_PASSAGE PROVIDED_.
--- begin ---
Following the line taken by the government in the opposition early day motion debate on 3 February, the factsheet stresses that compliance among multinationals is a ‘global issue that requires a global solution’. It highlights:

  • investigations involving about two-thirds of the UK’s 800 largest businesses at any given time;
  • its focus on compliance, securing more than £100bn of compliance revenues since 2010;
  • new legislation to strengthen HMRC’s powers, such as the diverted profits tax, the general anti-abuse rule and accelerated payment notices; and
  • the approach the department takes in large, complex cases, whereby: ‘three HMRC commissioners have to approve any proposal for resolving disputes, including one commissioner from an area of the business which is not directly responsible for the enquiry and the tax assurance commissioner, who oversees the process and publishes an annual report on his work. This process is subject to routine scrutiny by the NAO.’ In short, ‘HMRC does not do “sweetheart deals”.’

In relation to Google, HMRC said it taxed ‘all of Google’s profits chargeable to tax in the UK for the period in question, at the full statutory rate of tax’.
--- end ---
_RECORD EXCERPTS_.
--- begin ---
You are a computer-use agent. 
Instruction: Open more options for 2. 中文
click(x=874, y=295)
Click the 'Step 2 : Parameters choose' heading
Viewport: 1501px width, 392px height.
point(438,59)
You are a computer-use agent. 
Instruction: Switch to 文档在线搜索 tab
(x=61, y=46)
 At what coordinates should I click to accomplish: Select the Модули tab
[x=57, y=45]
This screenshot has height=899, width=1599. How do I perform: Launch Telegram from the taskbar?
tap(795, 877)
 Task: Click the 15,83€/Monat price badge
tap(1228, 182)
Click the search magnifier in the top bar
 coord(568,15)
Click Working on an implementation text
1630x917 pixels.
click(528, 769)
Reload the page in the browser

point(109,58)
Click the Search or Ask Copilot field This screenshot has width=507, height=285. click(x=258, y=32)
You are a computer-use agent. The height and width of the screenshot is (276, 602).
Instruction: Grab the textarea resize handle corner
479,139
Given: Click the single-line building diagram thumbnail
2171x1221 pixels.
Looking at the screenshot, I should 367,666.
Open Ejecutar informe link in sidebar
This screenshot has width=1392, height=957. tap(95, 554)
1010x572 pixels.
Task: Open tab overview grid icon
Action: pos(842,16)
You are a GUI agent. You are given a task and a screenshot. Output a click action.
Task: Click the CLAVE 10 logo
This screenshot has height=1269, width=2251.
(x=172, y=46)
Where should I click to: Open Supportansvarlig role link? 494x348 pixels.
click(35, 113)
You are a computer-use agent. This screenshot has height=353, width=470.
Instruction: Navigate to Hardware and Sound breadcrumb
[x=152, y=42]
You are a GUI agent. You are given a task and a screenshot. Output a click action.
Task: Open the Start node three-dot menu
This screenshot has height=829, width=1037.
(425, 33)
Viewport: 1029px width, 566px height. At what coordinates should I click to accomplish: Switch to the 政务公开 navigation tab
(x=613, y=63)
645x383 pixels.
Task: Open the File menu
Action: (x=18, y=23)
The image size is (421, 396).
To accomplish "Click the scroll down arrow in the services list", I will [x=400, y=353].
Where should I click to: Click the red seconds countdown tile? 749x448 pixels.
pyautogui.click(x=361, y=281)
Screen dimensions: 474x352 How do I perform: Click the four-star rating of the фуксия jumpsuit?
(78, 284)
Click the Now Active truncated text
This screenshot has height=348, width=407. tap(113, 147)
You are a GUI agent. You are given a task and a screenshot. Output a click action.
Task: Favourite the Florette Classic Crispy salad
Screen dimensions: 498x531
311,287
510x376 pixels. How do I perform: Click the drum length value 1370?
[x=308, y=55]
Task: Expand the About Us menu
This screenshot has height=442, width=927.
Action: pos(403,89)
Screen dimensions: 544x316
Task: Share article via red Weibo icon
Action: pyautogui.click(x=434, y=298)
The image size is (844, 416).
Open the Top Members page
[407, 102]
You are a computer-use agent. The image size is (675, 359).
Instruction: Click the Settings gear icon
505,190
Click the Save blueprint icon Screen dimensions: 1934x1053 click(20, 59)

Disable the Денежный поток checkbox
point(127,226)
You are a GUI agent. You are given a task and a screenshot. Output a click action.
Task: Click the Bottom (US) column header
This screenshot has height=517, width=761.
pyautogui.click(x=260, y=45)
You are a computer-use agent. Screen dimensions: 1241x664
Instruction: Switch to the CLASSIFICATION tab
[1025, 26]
--- end ---
_PROBLEMS AND TASKS_.
A. Retype the part of the passage on HMRC's handling of multinational tax compliance starting with "In relation to" and going on through "rate of tax’.".
B. Echo the lines of the rows starting with the line with "You are a computer-use agent. The image" and going on through the last line of the rows.

_ANSWERS TO EACH TASK_.
A.
In relation to Google, HMRC said it taxed ‘all of Google’s profits chargeable to tax in the UK for the period in question, at the full statutory rate of tax’.

B.
You are a computer-use agent. The image size is (675, 359).
Instruction: Click the Settings gear icon
505,190
Click the Save blueprint icon Screen dimensions: 1934x1053 click(20, 59)

Disable the Денежный поток checkbox
point(127,226)
You are a GUI agent. You are given a task and a screenshot. Output a click action.
Task: Click the Bottom (US) column header
This screenshot has height=517, width=761.
pyautogui.click(x=260, y=45)
You are a computer-use agent. Screen dimensions: 1241x664
Instruction: Switch to the CLASSIFICATION tab
[1025, 26]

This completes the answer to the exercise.